──────── Dataset extract

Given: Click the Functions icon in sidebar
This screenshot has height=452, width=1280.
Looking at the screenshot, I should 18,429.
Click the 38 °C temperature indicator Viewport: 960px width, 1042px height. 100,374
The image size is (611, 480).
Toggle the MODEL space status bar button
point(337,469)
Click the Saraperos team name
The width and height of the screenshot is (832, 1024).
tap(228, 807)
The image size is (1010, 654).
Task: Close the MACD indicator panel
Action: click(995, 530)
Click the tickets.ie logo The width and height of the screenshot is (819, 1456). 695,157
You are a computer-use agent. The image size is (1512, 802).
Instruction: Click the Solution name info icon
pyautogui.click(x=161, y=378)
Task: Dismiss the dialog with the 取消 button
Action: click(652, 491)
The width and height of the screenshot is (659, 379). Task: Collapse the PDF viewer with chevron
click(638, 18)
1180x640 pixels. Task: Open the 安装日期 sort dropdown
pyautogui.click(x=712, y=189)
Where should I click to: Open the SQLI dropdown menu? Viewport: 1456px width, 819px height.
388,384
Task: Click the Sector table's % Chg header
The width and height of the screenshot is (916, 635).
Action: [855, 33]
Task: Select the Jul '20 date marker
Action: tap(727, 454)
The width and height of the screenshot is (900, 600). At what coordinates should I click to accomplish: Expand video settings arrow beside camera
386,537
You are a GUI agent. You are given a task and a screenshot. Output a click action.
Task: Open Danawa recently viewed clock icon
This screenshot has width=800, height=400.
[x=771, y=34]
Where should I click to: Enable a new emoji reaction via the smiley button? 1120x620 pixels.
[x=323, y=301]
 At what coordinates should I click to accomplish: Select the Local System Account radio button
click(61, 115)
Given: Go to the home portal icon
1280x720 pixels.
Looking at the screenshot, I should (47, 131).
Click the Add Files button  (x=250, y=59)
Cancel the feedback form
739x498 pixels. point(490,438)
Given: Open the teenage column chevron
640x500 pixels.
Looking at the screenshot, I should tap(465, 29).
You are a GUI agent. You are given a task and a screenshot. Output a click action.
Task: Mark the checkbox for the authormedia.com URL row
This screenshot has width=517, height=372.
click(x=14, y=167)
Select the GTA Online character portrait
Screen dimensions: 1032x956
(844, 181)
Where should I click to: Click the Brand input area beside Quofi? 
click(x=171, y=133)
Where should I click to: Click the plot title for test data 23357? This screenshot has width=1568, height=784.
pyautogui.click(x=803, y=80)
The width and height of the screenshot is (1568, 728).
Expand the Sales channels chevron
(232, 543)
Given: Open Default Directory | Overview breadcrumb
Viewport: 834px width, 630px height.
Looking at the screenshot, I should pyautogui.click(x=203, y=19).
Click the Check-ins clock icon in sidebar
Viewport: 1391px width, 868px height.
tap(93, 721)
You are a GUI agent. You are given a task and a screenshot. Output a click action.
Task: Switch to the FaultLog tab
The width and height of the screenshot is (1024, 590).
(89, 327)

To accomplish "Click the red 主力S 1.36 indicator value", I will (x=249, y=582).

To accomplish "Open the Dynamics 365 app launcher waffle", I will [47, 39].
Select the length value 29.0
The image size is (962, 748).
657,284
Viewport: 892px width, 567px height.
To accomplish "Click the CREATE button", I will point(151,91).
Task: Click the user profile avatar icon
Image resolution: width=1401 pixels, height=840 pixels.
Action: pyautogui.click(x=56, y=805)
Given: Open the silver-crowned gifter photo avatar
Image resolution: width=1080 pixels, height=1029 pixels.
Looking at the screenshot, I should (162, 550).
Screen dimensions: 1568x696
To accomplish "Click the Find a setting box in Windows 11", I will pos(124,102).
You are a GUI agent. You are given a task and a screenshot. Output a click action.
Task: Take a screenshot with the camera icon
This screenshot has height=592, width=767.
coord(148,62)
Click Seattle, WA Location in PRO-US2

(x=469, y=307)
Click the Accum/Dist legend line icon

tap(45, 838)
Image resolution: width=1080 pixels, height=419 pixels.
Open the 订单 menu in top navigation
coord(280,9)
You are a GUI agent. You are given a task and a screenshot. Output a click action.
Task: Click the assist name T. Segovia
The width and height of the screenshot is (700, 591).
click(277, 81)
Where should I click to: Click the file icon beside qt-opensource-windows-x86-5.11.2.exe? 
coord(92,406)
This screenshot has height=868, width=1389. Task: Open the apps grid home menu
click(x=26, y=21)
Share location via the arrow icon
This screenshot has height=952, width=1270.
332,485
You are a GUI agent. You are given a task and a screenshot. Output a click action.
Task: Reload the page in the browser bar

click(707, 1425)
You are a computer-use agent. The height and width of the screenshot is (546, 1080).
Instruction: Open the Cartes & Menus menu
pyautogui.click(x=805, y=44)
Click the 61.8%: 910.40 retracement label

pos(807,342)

────────────────

While keeping every line the same, please copy out all the records.

Given: Click the Functions icon in sidebar
This screenshot has height=452, width=1280.
Looking at the screenshot, I should 18,429.
Click the 38 °C temperature indicator Viewport: 960px width, 1042px height. 100,374
The image size is (611, 480).
Toggle the MODEL space status bar button
point(337,469)
Click the Saraperos team name
The width and height of the screenshot is (832, 1024).
tap(228, 807)
The image size is (1010, 654).
Task: Close the MACD indicator panel
Action: click(995, 530)
Click the tickets.ie logo The width and height of the screenshot is (819, 1456). 695,157
You are a computer-use agent. The image size is (1512, 802).
Instruction: Click the Solution name info icon
pyautogui.click(x=161, y=378)
Task: Dismiss the dialog with the 取消 button
Action: click(652, 491)
The width and height of the screenshot is (659, 379). Task: Collapse the PDF viewer with chevron
click(638, 18)
1180x640 pixels. Task: Open the 安装日期 sort dropdown
pyautogui.click(x=712, y=189)
Where should I click to: Open the SQLI dropdown menu? Viewport: 1456px width, 819px height.
388,384
Task: Click the Sector table's % Chg header
The width and height of the screenshot is (916, 635).
Action: [855, 33]
Task: Select the Jul '20 date marker
Action: tap(727, 454)
The width and height of the screenshot is (900, 600). At what coordinates should I click to accomplish: Expand video settings arrow beside camera
386,537
You are a GUI agent. You are given a task and a screenshot. Output a click action.
Task: Open Danawa recently viewed clock icon
This screenshot has width=800, height=400.
[x=771, y=34]
Where should I click to: Enable a new emoji reaction via the smiley button? 1120x620 pixels.
[x=323, y=301]
 At what coordinates should I click to accomplish: Select the Local System Account radio button
click(61, 115)
Given: Go to the home portal icon
1280x720 pixels.
Looking at the screenshot, I should (47, 131).
Click the Add Files button  (x=250, y=59)
Cancel the feedback form
739x498 pixels. point(490,438)
Given: Open the teenage column chevron
640x500 pixels.
Looking at the screenshot, I should tap(465, 29).
You are a GUI agent. You are given a task and a screenshot. Output a click action.
Task: Mark the checkbox for the authormedia.com URL row
This screenshot has width=517, height=372.
click(x=14, y=167)
Select the GTA Online character portrait
Screen dimensions: 1032x956
(844, 181)
Where should I click to: Click the Brand input area beside Quofi? 
click(x=171, y=133)
Where should I click to: Click the plot title for test data 23357? This screenshot has width=1568, height=784.
pyautogui.click(x=803, y=80)
The width and height of the screenshot is (1568, 728).
Expand the Sales channels chevron
(232, 543)
Given: Open Default Directory | Overview breadcrumb
Viewport: 834px width, 630px height.
Looking at the screenshot, I should pyautogui.click(x=203, y=19).
Click the Check-ins clock icon in sidebar
Viewport: 1391px width, 868px height.
tap(93, 721)
You are a GUI agent. You are given a task and a screenshot. Output a click action.
Task: Switch to the FaultLog tab
The width and height of the screenshot is (1024, 590).
(89, 327)

To accomplish "Click the red 主力S 1.36 indicator value", I will (x=249, y=582).

To accomplish "Open the Dynamics 365 app launcher waffle", I will [47, 39].
Select the length value 29.0
The image size is (962, 748).
657,284
Viewport: 892px width, 567px height.
To accomplish "Click the CREATE button", I will point(151,91).
Task: Click the user profile avatar icon
Image resolution: width=1401 pixels, height=840 pixels.
Action: pyautogui.click(x=56, y=805)
Given: Open the silver-crowned gifter photo avatar
Image resolution: width=1080 pixels, height=1029 pixels.
Looking at the screenshot, I should (162, 550).
Screen dimensions: 1568x696
To accomplish "Click the Find a setting box in Windows 11", I will pos(124,102).
You are a GUI agent. You are given a task and a screenshot. Output a click action.
Task: Take a screenshot with the camera icon
This screenshot has height=592, width=767.
coord(148,62)
Click Seattle, WA Location in PRO-US2

(x=469, y=307)
Click the Accum/Dist legend line icon

tap(45, 838)
Image resolution: width=1080 pixels, height=419 pixels.
Open the 订单 menu in top navigation
coord(280,9)
You are a GUI agent. You are given a task and a screenshot. Output a click action.
Task: Click the assist name T. Segovia
The width and height of the screenshot is (700, 591).
click(277, 81)
Where should I click to: Click the file icon beside qt-opensource-windows-x86-5.11.2.exe? 
coord(92,406)
This screenshot has height=868, width=1389. Task: Open the apps grid home menu
click(x=26, y=21)
Share location via the arrow icon
This screenshot has height=952, width=1270.
332,485
You are a GUI agent. You are given a task and a screenshot. Output a click action.
Task: Reload the page in the browser bar

click(707, 1425)
You are a computer-use agent. The height and width of the screenshot is (546, 1080).
Instruction: Open the Cartes & Menus menu
pyautogui.click(x=805, y=44)
Click the 61.8%: 910.40 retracement label

pos(807,342)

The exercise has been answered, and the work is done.